Warning: screenonline full synopses contain 'spoilers' which give away key plot points. Don't read on if you don't want to know the ending!

In a gothic tower far from the reach of ordinary men, millionaire Betumaine, masked because of a disfiguring skin condition, lives alone, but for his roses and his manservant, Johnston. When Johnston discovers a discrepancy in the rose accounts, Betumaine despatches auditors to investigate. They find evidence of a small scale embezzlement, and a furious Betumaine summons the accountant, Shane, to be judged.

Meanwhile, Shane's eldest daughter, Sissy, and her husband, Hugo, lament the shame he has brought on the family. When Shane despairs that he is at the mercy of the monstrous Mr Betumaine, they are unsympathetic. But his beautiful and kindly younger daughter, Bella, suggests he go and plead his case with Betumaine in person.

Challenged by Betumaine to explain the discrepancy, Shane admits his error, but insists that he did it not for his own greed or lust, but to benefit his beloved bowling club. He begs for mercy for the club, even if he himself must be destroyed. But Betumaine pronounces him guilty and demands vengeance on him and the club, and sends him away.

Seeing her father so distraught, Bella goes to Betumaine herself. She finds him tending his roses. Approaching him without fear, she marvels at the beauty of his voice, and the power of his mind. She challenges him to admit that he is a man, and charms him with hints of feminine frailty. Finally he agrees to give her father's case further consideration, adding that if she wishes she may visit him again.
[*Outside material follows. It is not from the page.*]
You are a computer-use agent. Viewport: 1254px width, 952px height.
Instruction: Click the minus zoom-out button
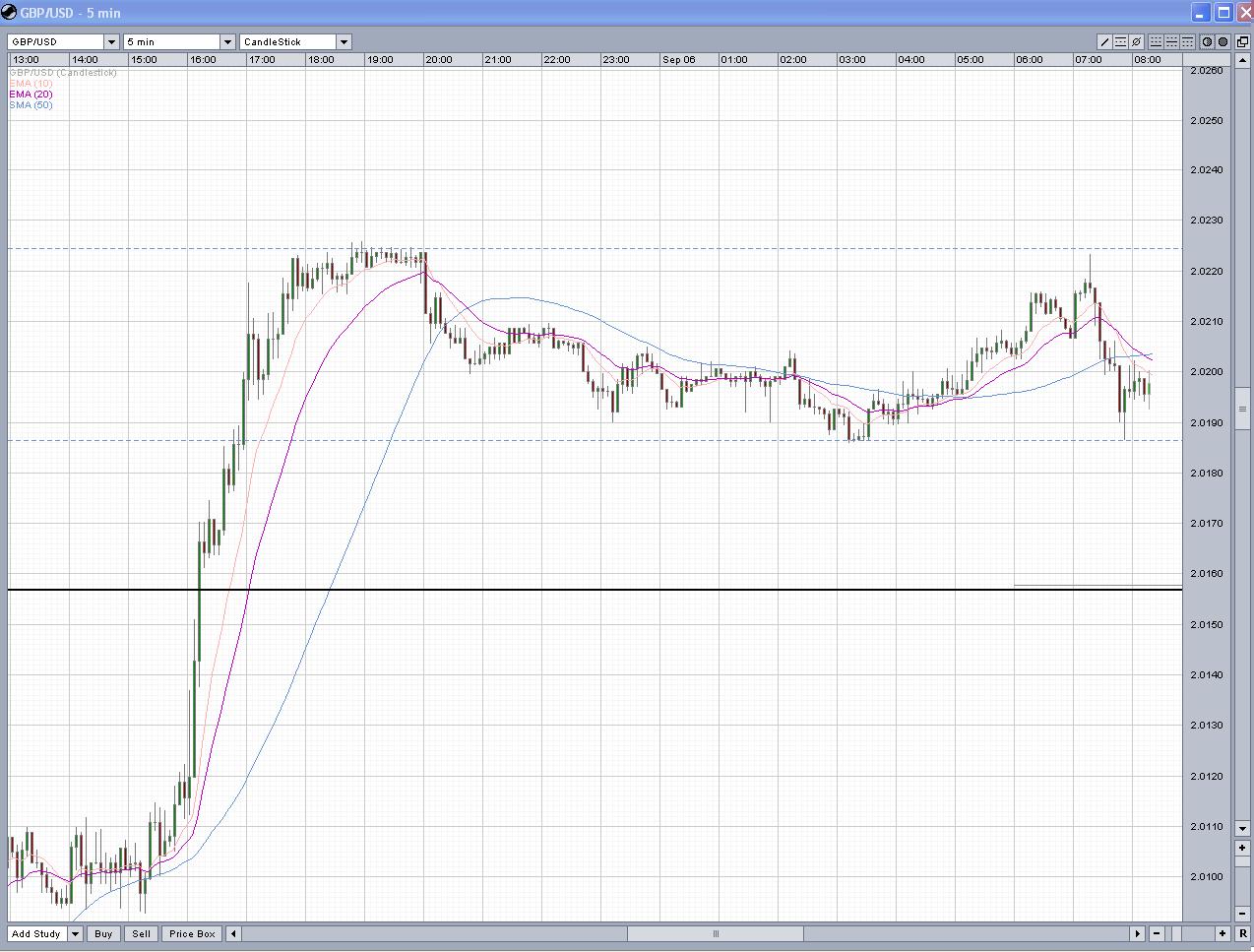tap(1157, 933)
After Bella's visit, Betumaine condition worsens and he takes to his bed. Johnston summons a doctor, who suggests 'psychosurgery' to heal his guilt, but Betumaine rejects his prescription. Johnston and the doctor decide another visit from Bella may help.

Bella returns to the tower. Betumaine tells her he has decided to reprieve her father. He confesses his love for her and admits how uncomfortable that makes him. He recounts his charmed childhood and how, after the death of his father, his mother rejected him. When she died, he lived alone and came to despise humanity in its ugliness. Bella rejects him, saying that only when he is a man - selfish, proud, vain and arrogant, but with the one virtue that redeems man's faults - will she accept his love. She leaves without explaining what that one virtue is. As she goes, Betumaine's condition boils up once again, more severely than ever.

Johnston and the doctor call on Bella and tell her that Betumaine is gravely ill. She goes to him at once. He hides his face from her, but when she threatens to leave, he begs her to stay, telling her he needs her. This is what Bella has been waiting to hear, and she kisses him, delightedly. His condition heals itself at once. She persuades him to unburden himself of his guilt by giving his money to her - only women, she tells him, can live with guilt.